Ayah Nindya tampak terkejut dan menatap putrinya. Sebenarnya bukan begitu, yang Ayahnya inginkan Nindya bersama Dafin hanya itu saja. Dan pernikahan adalah jalan terbaik agar mereka bisa bersama.

“Dafin, apa kamu keberatan dengan permintaan, Om?” tanya Ayah Nindya menatapnya.

“Ayah, Mas Dafin juga sud--,” perkataan Nindya terhenti saat tangan Dafin menahan pundaknya.

“Dafin siap menikahi Nindya.” Jawab Dafin mantap tanpa merasa keberatan dan membuat lengkungan senyuman di bibir Ayah Nindya tergambar jelas.

Nindya tak mampu lagi mengatakan apapun sekarang, kini dia hanya dalam kegundahan dan juga perasaan sedih karena mungkin kisah cintanya dengan Fahri, lelaki yang sudah bersamanya sejak dua tahun lalu harus berakhir dengan pernikahan terpaksa karena perjodohan. Nindya tak tahu harus bagaimana.

...****...

Keduanya kini berada di depan teras masjid di rumah sakit, setelah selesai shalat Dzuhur kini mereka berdua duduk berjarak sambil meratapi nasib masing-masing.

Yang Nindya sesalkan adalah mengapa Dafin menyetujui perjodohan mereka?
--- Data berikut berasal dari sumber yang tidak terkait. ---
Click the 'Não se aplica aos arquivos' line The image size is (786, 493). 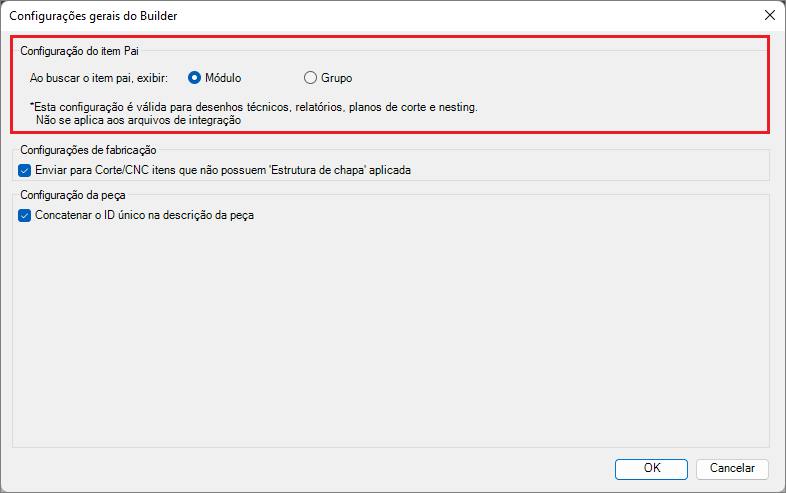[140, 119]
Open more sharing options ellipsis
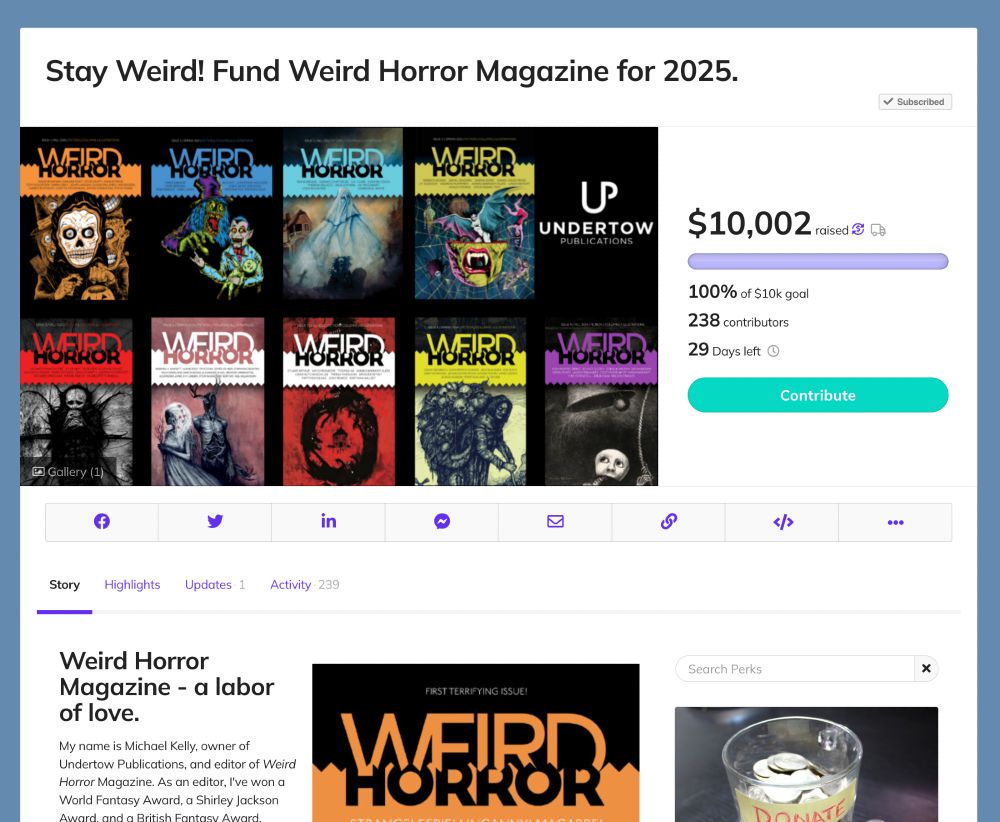 click(895, 522)
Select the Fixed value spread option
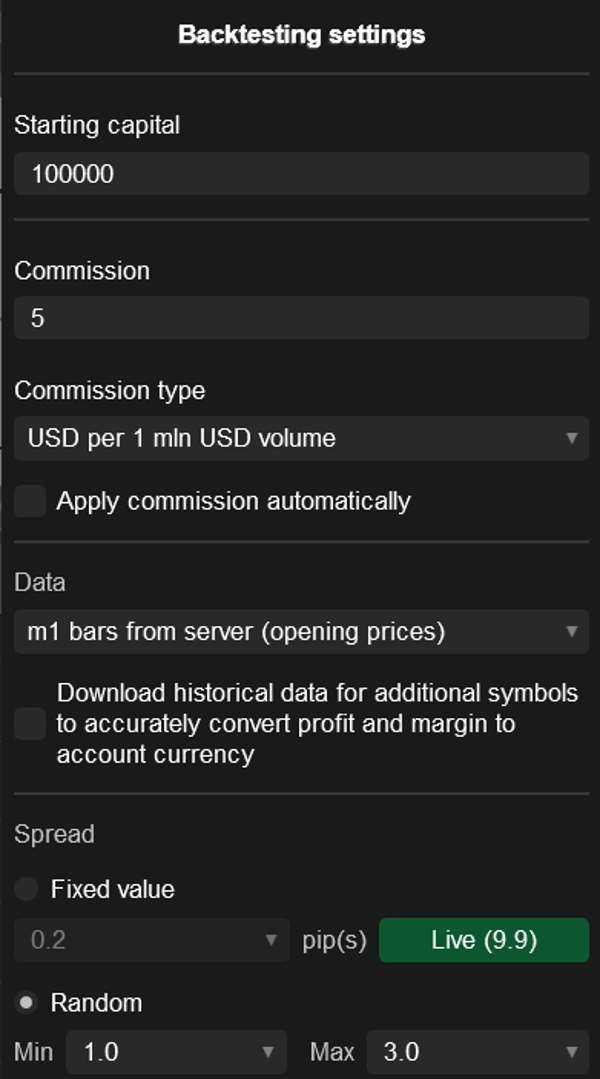Image resolution: width=600 pixels, height=1079 pixels. 27,889
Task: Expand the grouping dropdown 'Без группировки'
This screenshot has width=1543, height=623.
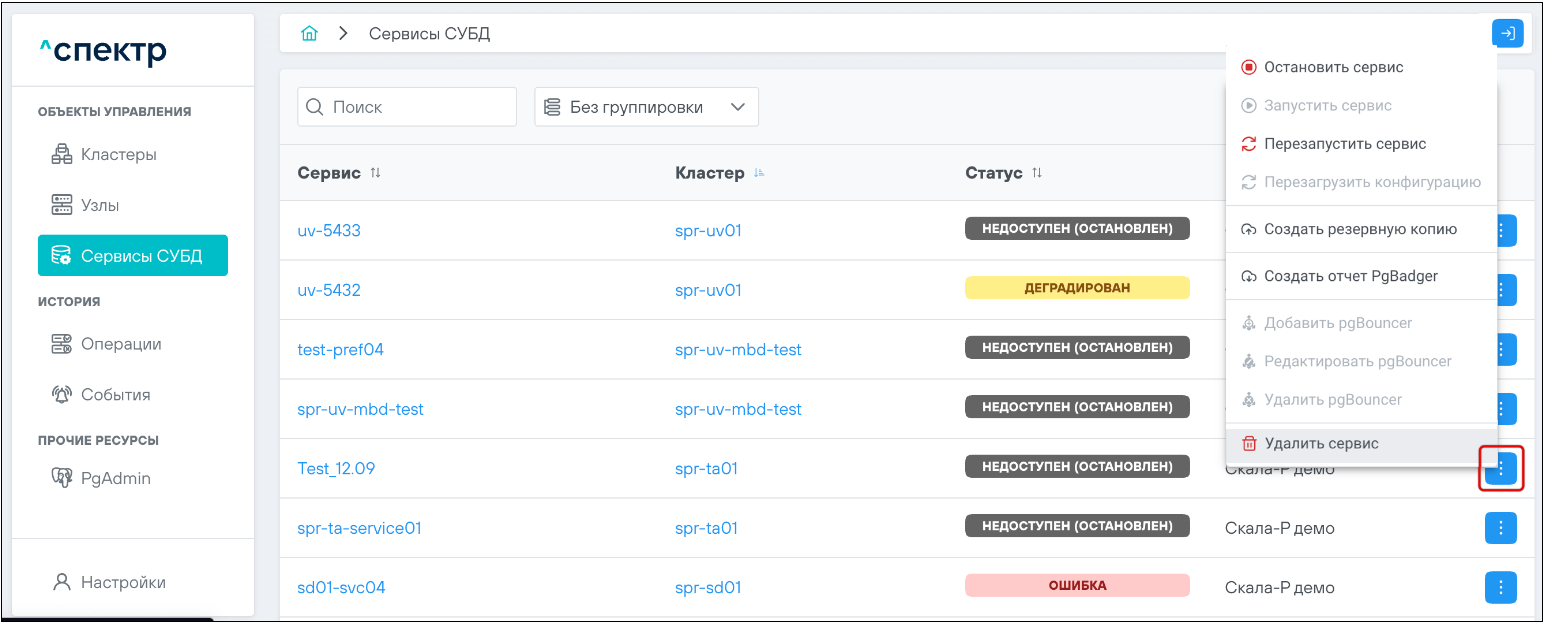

Mengapa Dafin dengan lantang dan tanpa keraguan menerima pernikahan ini? jika niat Dafin adalah agar Ayah Nindya baik-baik saja tapi jelas-jelas itu adalah luka untuk Nindya yang hatinya sudah mencintai pria lain dan begitu pula Dafin.

“Mas Dafin, kenapa bikin semuanya rumit? Kenapa Mas Dafin nggak bilang jujur kalau Mas sudah punya pacar dan mau ngelamar dia?” kata Nindya sambil menyelipi rambutnya ke belakang telinga.

“Dengan kondisi Ayah kamu sekarang apakah baik-baik saja? Papah dan Mamah saya juga sudah bilang kalau perjodohan ini dirancang sejak lama.”

“Tapi, Mas Dafin pulang ke sini kan untuk minta izin ngelamar, kenapa nggak bilang langsung ke Om sama Tante?”

Terlihat Dafin menghela nafas, ia mengulung kemeja lengan penjangnya hingga sikut dan menatap ke langit siang ini yang cukup terang menderang.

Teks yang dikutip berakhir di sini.